Of course, most people would claim they are just being “pragmatic” by supporting government, but they may well be turning a blind eye to all sorts of data suggesting government isn’t so pragmatic – and they might start noticing all sorts of new patterns if they tried, as a thought experiment, assuming government may be wasteful and inefficient (statists might want to fit this datum into their belief that government protects our money from the ravages of the market, for instance – though it’s admittedly just one small example, fitting neatly into my working theory). 

•••

The problem of “motivated skepticism” crops up in all sorts of less-political contexts, too, of course.  Conspiracy theorists can always free-associate to the next piece of seemingly-confirmatory evidence.  And believers in the “Pascal’s Wager” argument for belief in God must surely be guilty of motivated reasoning, if we are to believe that they in fact believe their own argument, right?  I mean, what is Pascal’s Wager if not a bribe (the short version is: believe this and you may live forever, so why not believe?). 

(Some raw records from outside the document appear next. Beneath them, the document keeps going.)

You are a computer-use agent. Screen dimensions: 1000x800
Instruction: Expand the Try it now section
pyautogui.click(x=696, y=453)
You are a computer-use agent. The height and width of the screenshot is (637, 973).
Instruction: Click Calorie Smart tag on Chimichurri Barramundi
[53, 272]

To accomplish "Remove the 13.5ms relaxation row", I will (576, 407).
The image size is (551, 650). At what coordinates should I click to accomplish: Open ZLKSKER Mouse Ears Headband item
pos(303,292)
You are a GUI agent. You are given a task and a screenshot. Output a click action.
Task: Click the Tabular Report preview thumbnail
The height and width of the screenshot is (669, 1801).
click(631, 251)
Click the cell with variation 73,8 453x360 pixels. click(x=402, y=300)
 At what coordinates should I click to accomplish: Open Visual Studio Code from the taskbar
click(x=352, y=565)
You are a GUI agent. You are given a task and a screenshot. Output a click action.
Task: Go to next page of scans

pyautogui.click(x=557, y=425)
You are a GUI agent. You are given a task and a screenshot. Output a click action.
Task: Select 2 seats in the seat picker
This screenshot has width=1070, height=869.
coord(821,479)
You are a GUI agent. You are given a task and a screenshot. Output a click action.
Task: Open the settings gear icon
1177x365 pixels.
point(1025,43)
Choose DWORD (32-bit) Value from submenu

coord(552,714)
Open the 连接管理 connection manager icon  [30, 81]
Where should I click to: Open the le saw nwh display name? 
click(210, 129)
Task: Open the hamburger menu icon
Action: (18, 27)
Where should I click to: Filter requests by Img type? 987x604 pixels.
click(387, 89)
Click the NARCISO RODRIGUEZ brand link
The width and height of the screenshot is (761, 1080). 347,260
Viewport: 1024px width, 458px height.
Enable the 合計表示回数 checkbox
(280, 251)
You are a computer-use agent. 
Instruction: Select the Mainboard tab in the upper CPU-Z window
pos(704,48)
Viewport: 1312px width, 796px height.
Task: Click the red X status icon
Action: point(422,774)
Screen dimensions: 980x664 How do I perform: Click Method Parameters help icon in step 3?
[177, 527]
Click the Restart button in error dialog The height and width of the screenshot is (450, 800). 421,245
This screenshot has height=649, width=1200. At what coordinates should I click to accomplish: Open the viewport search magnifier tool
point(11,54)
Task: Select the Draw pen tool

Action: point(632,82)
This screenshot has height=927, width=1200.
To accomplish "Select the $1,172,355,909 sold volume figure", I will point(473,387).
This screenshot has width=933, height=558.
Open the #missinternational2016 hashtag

I’m inclined to think belief in God never holds up under careful scrutiny, and indeed were I not having drinks to celebrate a friend’s birthday tonight, I’d probably be online here (6:45-8:30pm Eastern) watching skeptics Michael Shermer and Lawrence Krauss mop the floor with religion-defenders Ian Hutchinson and Dinesh D’Souza (yes, the anti-Obama documentarian who was just bounced from his job as head of a Christian college for dating his new woman before his divorce was finalized – not that that necessarily says anything about his intellectual integrity).

On the other hand, maybe I’m subconsciously biased against paranormal claims.  I admit that I suspect, based on seeing two episodes, that the show Haunted Collector on SyFy is to some degree faked.  For the most part, in a fashion similar to the ludicrous but long-running show Ghost Hunters, it just features people leaping to conclusions without actually experiencing anything that even seems to require a supernatural explanation (lots of panicking at creaky-sounding floorboards, etc.).  

But then again, there was one in which, using infrared, they claimed to find a century-old, unnaturally-hot flenser’s knife buried near a horse who had been experiencing unexplained lacerations.  Either someone at that show is bullshitting us, as I’m inclined to believe, or ghostly energy seemed to emanate from that knife and from no other objects in the area.  If the rest of the episodes I saw were filled with fakery, the choice of what to believe would be simple.  But there was really nothing else that would seem to require any fakery (just people having bad dreams or worrying about old stories or hearing ambiguous creaking, etc.). 

So do I discard my whole worldview over that one knife – or tentatively assume these people are untrustworthy over that one knife?  There are costs either way, but obviously I’m inclined to do the latter.  Sorry, Haunted Collector producers.  Prove me wrong in more spectacular fashion in seasons to come!

Of course, as we will see in examining The Righteous Mind tomorrow, I may make unusually little use of the “spiritual/purity” function of the psyche.  Whether that’s a bad thing is a question for the next level of debate.